0

Objective: create a new column in a csv if an exact match to a search entry (from a list of search entries) is found I am new to python so I apologise if this is confusing.

Below I create some mock-csv files for example. I have an "database" csv file where I use the column headers to create patterns of strings:

#!/usr/bin/env python

import pandas as pd
import regex as re
import numpy as np

#creating database example for stack overflow
data = [['Chicken','Chicken Breast'],
        ['Cattle', 'Beef'],
        ['Bird']]
database = pd.DataFrame(data, columns = ['Animal', 'Meat'])
database.to_csv('db.csv')
db = pd.read_csv('db.csv')

I also have csv files of data that include a source column which I want to search.

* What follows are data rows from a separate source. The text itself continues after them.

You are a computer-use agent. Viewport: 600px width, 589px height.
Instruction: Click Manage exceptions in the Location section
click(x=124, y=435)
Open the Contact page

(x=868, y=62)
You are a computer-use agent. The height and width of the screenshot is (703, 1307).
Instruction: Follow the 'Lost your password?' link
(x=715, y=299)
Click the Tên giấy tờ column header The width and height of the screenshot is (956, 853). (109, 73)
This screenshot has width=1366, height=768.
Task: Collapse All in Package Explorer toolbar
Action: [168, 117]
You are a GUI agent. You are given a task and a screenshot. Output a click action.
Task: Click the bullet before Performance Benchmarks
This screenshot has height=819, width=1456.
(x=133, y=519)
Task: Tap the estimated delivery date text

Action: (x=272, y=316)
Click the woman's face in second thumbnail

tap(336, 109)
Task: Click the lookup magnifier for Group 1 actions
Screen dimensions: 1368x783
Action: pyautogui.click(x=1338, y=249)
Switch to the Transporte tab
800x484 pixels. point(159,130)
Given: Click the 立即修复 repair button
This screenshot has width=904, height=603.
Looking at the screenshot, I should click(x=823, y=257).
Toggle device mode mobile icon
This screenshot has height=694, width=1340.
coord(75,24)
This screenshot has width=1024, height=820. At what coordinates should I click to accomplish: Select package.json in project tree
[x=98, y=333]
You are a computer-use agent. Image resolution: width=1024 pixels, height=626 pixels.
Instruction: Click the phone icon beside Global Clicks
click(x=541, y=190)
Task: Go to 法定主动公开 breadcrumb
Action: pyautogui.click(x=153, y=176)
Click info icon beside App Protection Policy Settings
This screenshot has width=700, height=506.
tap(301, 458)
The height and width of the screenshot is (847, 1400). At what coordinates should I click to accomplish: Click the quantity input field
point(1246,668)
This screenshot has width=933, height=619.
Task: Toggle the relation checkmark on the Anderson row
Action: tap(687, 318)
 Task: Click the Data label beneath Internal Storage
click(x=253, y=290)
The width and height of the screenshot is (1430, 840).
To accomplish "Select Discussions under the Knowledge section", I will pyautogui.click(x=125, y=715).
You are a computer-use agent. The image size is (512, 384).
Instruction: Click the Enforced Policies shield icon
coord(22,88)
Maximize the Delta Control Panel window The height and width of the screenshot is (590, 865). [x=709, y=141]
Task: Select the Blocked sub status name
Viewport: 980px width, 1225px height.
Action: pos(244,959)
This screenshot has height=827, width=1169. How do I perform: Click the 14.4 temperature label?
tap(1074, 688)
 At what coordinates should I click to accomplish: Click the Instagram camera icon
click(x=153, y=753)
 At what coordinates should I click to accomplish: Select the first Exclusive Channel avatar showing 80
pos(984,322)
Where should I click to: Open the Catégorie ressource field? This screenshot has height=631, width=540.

data_to_search = [['ID1', 'Chicken'],
                  ['ID2', 'Chicken Breast'],
                  ['ID3', 'Cat'],
                  ['ID4', 'Unknown']]
search_df = pd.DataFrame(data_to_search, columns=['Identifier','Source'])
search_df.to_csv('info.csv')

below is an example of my ugly code

#use the column headers in the source database csv file to create lists and patterns
Animal = db.Animal.tolist()
Animalpattern = "|".join(str(v) for v in Animal)

Meat = db.Meat.tolist()
Meatpattern = "|".join(str(v) for v in Meat)


#read the input file that will be searched to source parses from
search_data = pd.read_csv('info.csv')

#search through the source column in the input file, and identify matches to the patterns from the database csv, then create new columns for matches
search_data['Animal'] = search_data['Source'].str.match(Animalpattern)
search_data['Animal'] = search_data['Animal'].map({True: 'Animal', False: ''})

search_data['Meat'] = search_data['Source'].str.match(Meatpattern)
search_data['Meat'] = search_data['Meat'].map({True: 'Meat', False: ''})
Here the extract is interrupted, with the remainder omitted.